PROBLEM DETAILS:
Look at every line of the material and count the ones holding the word "will". The answer is the number only.

SUPPLIED RECORDS:
--- START ---

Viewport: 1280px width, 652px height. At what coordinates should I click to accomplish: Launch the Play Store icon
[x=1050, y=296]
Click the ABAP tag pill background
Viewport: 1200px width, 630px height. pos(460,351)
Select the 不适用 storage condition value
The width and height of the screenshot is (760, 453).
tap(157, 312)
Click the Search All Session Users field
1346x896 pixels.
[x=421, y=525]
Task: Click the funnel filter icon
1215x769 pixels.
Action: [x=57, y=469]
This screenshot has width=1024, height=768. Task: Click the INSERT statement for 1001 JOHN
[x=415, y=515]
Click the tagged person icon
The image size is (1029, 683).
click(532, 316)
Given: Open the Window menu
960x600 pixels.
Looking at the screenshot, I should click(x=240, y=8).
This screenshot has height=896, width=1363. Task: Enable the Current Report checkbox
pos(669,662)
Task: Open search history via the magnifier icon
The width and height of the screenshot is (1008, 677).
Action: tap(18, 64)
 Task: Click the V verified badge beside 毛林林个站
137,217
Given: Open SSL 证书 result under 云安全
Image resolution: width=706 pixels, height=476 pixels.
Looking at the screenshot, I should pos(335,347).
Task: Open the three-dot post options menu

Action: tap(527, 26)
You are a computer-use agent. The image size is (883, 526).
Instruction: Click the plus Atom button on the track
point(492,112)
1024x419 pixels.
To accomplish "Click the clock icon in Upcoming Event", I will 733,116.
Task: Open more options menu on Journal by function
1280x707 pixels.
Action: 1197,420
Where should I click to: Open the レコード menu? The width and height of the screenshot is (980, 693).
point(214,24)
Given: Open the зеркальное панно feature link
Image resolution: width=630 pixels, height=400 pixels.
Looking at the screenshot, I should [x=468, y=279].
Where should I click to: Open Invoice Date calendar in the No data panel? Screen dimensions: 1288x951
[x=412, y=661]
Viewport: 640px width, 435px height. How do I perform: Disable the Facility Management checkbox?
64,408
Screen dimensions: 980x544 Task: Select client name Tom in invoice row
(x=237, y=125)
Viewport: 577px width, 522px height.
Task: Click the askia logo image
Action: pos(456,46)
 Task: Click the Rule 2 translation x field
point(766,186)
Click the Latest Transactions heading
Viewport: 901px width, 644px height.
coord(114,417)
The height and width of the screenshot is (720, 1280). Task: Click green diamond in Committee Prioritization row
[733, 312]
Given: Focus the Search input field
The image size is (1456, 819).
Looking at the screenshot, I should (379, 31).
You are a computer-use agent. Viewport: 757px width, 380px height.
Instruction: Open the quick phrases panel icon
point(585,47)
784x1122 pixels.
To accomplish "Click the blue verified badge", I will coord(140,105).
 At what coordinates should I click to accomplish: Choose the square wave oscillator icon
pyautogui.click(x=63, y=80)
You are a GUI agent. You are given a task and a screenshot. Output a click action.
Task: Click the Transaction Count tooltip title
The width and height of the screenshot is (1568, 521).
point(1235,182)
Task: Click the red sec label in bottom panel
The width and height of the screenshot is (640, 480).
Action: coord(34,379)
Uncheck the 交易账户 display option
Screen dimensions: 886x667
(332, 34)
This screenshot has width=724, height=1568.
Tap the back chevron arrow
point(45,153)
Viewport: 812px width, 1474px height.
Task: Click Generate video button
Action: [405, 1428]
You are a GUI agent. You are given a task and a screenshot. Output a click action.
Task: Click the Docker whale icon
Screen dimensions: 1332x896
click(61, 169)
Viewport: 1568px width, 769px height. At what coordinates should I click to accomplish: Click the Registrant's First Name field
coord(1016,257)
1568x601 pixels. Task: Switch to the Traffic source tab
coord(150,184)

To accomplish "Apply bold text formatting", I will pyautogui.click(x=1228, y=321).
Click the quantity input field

--- END ---

TASK RESULT:
3